«Anche quando non è possibile guarire è sempre possibile curare»: una frase di Vittorio Ventafridda, pioniere della lotta al dolore in Italia e direttore scientifico della Fondazione dal 1978, che i Floriani hanno fatto propria, assistendo in questi anni centinaia di malati in fase terminale. Prima in Italia la Fondazione ha istituito, in collaborazione con la sezione milanese della Lega italiana per la lotta contro i tumori, un servizio di assistenza domiciliare gratuito, grazie al quale i malati possono trascorrere i loro ultimi giorni circondati dall’affetto dei familiari. Un sostegno che si può definire “globale”, in quanto fisico, spirituale, psichico e sociale non solo del paziente, ma anche della sua famiglia. Cinque le figure professionali che compongono l’unità di cure palliative: il medico, che imposta la terapia e mantiene i contatti con il medico di base; l’infermiere, che attua il trattamento a domicilio e provvede a raccogliere informazioni per le terapie più opportune; l’assistente sociale, che aiuta la famiglia a risolvere le necessità più urgenti; lo psicologo, che segue tutte le fasi della cura e può anche fornire supporto individuale a pazienti o familiari; il volontario, che collabora per risolvere problemi di natura non sanitaria.
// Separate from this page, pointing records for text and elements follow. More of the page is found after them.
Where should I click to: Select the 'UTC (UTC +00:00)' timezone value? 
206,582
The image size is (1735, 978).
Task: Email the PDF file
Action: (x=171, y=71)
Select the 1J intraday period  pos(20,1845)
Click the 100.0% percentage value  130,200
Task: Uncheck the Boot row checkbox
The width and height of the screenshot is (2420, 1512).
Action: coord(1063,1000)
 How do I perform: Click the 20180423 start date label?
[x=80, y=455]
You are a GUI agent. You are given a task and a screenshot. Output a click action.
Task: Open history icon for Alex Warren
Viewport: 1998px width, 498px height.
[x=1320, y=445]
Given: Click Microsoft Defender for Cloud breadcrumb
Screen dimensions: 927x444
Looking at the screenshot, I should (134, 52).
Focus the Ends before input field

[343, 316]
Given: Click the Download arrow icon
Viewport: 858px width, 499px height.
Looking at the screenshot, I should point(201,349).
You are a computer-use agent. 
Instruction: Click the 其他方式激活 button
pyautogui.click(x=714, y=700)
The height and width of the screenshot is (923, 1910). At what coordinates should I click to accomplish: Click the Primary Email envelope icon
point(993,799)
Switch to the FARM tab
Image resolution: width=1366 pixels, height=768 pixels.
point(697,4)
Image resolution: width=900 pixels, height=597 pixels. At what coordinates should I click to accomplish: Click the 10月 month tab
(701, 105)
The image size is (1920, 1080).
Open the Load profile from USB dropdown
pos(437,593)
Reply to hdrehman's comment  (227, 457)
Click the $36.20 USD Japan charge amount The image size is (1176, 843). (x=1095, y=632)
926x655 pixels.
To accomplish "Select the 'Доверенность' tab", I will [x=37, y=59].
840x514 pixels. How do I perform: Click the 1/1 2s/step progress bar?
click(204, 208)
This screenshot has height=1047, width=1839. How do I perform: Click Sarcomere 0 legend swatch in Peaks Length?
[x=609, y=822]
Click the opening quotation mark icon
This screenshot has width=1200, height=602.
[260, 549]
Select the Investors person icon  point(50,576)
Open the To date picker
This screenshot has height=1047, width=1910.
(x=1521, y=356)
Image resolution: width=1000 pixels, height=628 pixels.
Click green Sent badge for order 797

Quando il paziente necessita di cure che non possono essere effettuate a domicilio, viene trasferito negli hospice, strutture residenziali che garantiscono assistenza 24 ore su 24 e che ricreano un ambiente domestico, dove i parenti possono addirittura cucinare pasti e pernottare con il malato.
Per conoscere meglio le azioni della Fondazione, abbiamo parlato con la dottoressa Francesca Crippa Floriani, presidente della Federazione cure palliative e dell’Associazione Amici della Fondazione Floriani.
Da trent’anni promuovete le cure palliative per i malati terminali, cercando di dare dignità alla morte di queste persone. Quali sono le patologie che seguite di più?
«Quando è nata la Fondazione, volevamo dare una risposta soprattutto ai malati di cancro. Oggi però la situazione è cambiata: in Italia ogni anno ci sono 250.000 malati terminali, di cui solo la metà sono colpiti dal cancro. Le altre patologie, come quelle neurologiche, respiratorie, metaboliche e cardiopatiche, sono malattie che nei prossimi anni colpiranno gran parte della popolazione, che sarà sempre più anziana e sempre più malata. È necessario organizzare una risposta a questo problema con urgenza».
Nella cura dei malati terminali l’hospice ha un ruolo fondamentale, ma è una struttura sviluppata soprattutto al Nord. Cosa possono fare le istituzioni per colmare questo vuoto?
«Nel 1999 il ministro della Sanità Rosy Bindi ha firmato una legge che prevedeva dei finanziamenti alle regioni per realizzare degli hospice. Ogni regione ha utilizzato questi fondi a suo uso e discrezione, tanto che oggi troviamo una situazione di eccellenza per alcune regioni del Nord come Lombardia, Piemonte e Veneto, e un vero e proprio deserto nel Sud. Queste regioni avanzate devono ora tirarsi dietro tutta l’Italia, per rispondere alla sfida verso la fragilità del terzo millennio».
In Italia non esiste ancora una legge dello Stato che regoli l’applicazione delle cure palliative
«Non è corretto dire che non c’è una legge, in realtà manca l’applicazione di ciò che c’è già. È necessaria oggi una legge quadro che attui ciò che già c’è. Per le cure palliative non c’è bisogno di molte risorse economiche, ma di risorse umane. Purtroppo in Italia manca una cultura diffusa delle cure palliative».
Il modello Floriani prevede la somministrazione di morfina. Ci sono ancora molti pregiudizi in Italia su questa sostanza?
«Purtroppo sì, per un retaggio culturale che considera la morfina come una droga. In più si aggiunge anche un intoppo burocratico secondo il quale il medico di base, per prescrivere delle sostanze oppiacee, deve utilizzare un ricettario apposito per le sostanze stupefacenti che nemmeno il 25% dei medici di famiglia possiedono. L’Italia è tra gli ultimi paesi in Europa per l’utilizzo di farmaci derivati dalla morfina».
Circa un mese fa è scomparso Vittorio Ventafridda, per molto tempo vostro direttore. Qual è il testamento che vi ha lasciato?
«È stato un grande pioniere, è stato il primo a parlare di terminalità in Italia. È stato allievo di John Bonica, il primo al mondo a studiare le terapie del dolore. Il testamento che ci ha lasciato è quello non solo di diffondere le cure palliative per curare i malati oncologici, ma ampliare il nostro orizzonte verso le nuove patologie».